Should you quit your day job? Depends. How much do you make? If you make $25K a year, quit because that’s lost opportunity cost and you can definitely make more on your own and you’ve already saved enough to live a year and a half on your savings, which is more than enough time to fix and flip that house. I don’t think you’ll go broke because you sound like an ambitious person and ambitious people know how to seize good opportunities.

If you make $100K+ a year, I’d say keep the job you hate. That kind of income looks really good these days on your application when applying for a low interest mortgage to buy rental property plus it gives you stability and savings to get you moving faster to where you want to be in your life.

Quiting a job in the current economic situation has to be a well-thought-out decision. In another hand, since you hate that job, maybe this house is the opportunity for you to start another life and we all know how short life is so I’d say listen Madam and start working on that new real estate project.

But as it’s been said before, this gonna be your new job and as to be considerate as such, make a living of flipping houses is harder than it looks on TV. Take the time needed to learn the business and make sure you have adequate savings in place to carry the house, utilities, insurance and maintenance.

Wish you good luck in your adventure

I urge new investors to also consider owner financing property. My mentor has become very wealthy by owner financing affordable homes in TX. Bought in the right area, you can net over 15% cap rate with ZERO repair costs. Zero. The occupant maintains the home.

This is a wonderful cash flow model! I love it. I own two and I am working on getting more capital to buy more.

I’m new here, So the only real advise I have will be from my own experiences.
I have a house that has been paid for for10 years. 120K range. tried selling and could only get low bids of 85 to 90 k . really didn’t want to dump my investment. I rented it for about 4 yrs and rental income is about 11k annually. Not enough to retire on but is a nice added income to our salarys.
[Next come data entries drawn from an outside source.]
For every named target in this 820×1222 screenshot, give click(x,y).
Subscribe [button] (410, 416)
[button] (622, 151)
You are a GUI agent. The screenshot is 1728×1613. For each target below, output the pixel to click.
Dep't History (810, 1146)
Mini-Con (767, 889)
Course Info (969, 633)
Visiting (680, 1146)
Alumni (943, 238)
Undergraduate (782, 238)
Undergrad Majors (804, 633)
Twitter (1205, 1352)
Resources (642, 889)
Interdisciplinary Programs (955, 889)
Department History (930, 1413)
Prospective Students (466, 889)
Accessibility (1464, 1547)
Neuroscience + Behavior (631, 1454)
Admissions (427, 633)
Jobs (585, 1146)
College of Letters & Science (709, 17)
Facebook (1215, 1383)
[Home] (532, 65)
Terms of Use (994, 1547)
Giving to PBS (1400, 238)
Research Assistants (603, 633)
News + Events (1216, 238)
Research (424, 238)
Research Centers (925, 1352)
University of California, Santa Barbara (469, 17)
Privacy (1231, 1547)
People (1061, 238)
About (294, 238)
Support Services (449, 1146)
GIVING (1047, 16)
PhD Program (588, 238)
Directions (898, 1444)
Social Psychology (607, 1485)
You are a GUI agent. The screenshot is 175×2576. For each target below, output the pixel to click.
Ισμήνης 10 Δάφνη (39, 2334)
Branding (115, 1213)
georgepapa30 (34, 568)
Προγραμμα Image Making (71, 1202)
last year I went in and did a refinance of that house borrowed 80k against house at 3.99% with no money out of pocket for refinance costs. Used the money to finance my new house. A forclosure on two acres 58K in the country. rehabbed that home and now have a 150k home in the country with a small pmt. of $330. The house in town is rented and makes the pmt on our new refurbished home .

A friend and myself now have just signed the papers on our 41st rental property (all single homes) with no money down. It gets easier as you grow in business. I would change some purchases we have made. We have flipped a few along the way (9 yrs). but most are rented.

We both have full time jobs, which provide health insurance and lets us fully invest in our retirement programs… Thats the most costly expenses we face today. The banks like the fact were not living off of the rentals. Makes the repayment option look better as far as cash flow.

I have a few rules as a landlord.
Rent to no friends or relatives, they will be the first to take advantage of you.
Partner is the nice guy they deal with on a daily basis. im the one he warns u about .
I drive by my rentals pretty often, just to keep an eye one the yard, whats going on there.
I get to know a neighbor when we do the rehab. they are eyes and ears watching the property.

Remember if the bank says no! there’s another one down the street, we currently are working with 5 banks. That’s my version. it’s working for me, but only you can decide what’s best for you.